In civil liberties circles, she is known by the pseudonym of Elizabeth James—a retired from the phone company who was contemplating a cross-country trip with her machinist husband. The two had worked for decades, raising two children and caring for her developmentally disabled sister, who lived in a home the couple had bought and remodeled in East Palo Alto, two blocks from their own bungalow.

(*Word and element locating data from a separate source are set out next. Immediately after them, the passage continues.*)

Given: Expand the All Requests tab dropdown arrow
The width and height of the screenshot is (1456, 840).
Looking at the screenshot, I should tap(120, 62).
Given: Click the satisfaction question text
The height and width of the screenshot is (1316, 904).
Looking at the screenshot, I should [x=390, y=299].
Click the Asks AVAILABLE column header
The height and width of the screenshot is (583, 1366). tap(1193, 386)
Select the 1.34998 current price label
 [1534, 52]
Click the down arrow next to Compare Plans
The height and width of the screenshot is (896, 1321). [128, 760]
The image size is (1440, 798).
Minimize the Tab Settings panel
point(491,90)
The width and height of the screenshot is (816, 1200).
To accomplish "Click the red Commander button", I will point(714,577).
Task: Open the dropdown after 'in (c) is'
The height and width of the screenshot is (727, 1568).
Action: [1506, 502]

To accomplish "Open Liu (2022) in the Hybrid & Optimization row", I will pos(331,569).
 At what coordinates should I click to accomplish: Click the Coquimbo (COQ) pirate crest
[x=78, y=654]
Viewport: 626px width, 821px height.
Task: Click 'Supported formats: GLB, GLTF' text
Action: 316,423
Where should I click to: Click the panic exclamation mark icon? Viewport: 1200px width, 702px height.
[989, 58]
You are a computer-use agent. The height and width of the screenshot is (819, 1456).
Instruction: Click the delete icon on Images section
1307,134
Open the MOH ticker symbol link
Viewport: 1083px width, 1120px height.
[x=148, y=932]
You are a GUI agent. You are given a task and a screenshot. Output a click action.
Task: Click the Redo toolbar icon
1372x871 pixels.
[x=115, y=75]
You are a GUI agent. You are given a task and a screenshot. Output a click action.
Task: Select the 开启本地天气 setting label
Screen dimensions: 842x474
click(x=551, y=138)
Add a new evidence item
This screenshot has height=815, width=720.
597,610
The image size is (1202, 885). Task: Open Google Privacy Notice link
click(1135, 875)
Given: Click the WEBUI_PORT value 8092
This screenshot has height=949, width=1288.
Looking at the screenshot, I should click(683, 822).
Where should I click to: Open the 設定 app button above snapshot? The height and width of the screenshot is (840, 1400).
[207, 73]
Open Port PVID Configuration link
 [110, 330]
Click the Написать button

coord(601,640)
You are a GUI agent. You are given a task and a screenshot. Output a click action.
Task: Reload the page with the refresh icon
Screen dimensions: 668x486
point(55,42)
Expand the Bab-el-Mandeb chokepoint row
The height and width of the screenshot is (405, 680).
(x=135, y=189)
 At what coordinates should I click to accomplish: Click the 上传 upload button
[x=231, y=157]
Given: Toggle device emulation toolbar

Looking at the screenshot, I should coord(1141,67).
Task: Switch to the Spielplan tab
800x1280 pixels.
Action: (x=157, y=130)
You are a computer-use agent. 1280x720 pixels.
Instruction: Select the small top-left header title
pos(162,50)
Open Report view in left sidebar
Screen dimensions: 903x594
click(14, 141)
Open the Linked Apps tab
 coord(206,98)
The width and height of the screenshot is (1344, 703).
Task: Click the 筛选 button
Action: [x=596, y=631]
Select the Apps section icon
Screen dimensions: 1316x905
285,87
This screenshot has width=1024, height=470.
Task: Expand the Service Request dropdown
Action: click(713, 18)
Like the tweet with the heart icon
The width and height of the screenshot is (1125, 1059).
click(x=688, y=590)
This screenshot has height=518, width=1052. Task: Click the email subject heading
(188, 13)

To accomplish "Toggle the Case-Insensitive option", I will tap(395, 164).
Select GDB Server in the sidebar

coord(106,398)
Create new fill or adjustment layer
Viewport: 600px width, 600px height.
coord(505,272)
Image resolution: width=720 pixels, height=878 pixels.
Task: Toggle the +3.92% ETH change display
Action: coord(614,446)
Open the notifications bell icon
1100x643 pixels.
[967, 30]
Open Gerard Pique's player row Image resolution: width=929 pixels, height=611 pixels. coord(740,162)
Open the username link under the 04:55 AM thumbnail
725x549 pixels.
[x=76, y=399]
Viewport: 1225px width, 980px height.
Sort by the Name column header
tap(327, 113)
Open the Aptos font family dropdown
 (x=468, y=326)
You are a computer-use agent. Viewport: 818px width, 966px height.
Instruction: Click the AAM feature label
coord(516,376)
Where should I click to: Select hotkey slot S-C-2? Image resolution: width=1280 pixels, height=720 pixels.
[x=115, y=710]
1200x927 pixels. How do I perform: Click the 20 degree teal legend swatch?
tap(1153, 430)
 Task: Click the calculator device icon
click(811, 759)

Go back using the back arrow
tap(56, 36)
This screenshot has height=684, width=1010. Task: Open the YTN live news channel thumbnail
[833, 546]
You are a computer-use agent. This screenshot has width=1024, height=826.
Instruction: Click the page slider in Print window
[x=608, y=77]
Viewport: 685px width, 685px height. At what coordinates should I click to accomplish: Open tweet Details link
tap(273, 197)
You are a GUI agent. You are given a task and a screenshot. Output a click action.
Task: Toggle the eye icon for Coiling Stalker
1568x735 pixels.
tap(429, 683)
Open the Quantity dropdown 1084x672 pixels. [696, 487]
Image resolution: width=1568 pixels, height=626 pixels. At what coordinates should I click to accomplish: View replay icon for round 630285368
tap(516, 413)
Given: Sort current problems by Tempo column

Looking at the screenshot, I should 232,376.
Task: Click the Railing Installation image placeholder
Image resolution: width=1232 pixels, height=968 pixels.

But their plans were upended when East Palo Alto police raided their sister’s home and arrested James’s son, who had been living in a back room, for drug-dealing.

Although Elizabeth James was never charged with a crime—she insisted she didn’t know what her son was up to— city police were working with federal authorities who evicted her disabled sister and seized the house under a process known as civil asset forfeiture.

Federal records show that in 2014, the last year reported, 220 California law enforcement agencies partnered up with federal prosecutors to instigate civil asset forfeiture, allowing them to seize and liquidate the assets of people who weren’t convicted or even charged with crimes.

Civil asset forfeiture’s putative goal is simple: to deny drug dealers working capital and divert the value of their assets to crime-fighting efforts. But a growing chorus of critics from both the left and right have condemned it as “policing for profit,” arguing that it strips citizens of their goods without due process.

After overcoming some in law enforcement objections, a bill to curtail the practice cleared the Legislature by a wide margin and is awaiting Gov. Jerry Brown’s signature.

“SB 443 isn’t the platinum reform standard for civil asset forfeiture, but it’s still an outstanding bill,” said Lee McGrath, the legislative counsel for the Institute for Justice, a Virginia-based libertarian public interest law firm. “More to the point, this is a California bill. When California does something, everybody in the nation pays attention.”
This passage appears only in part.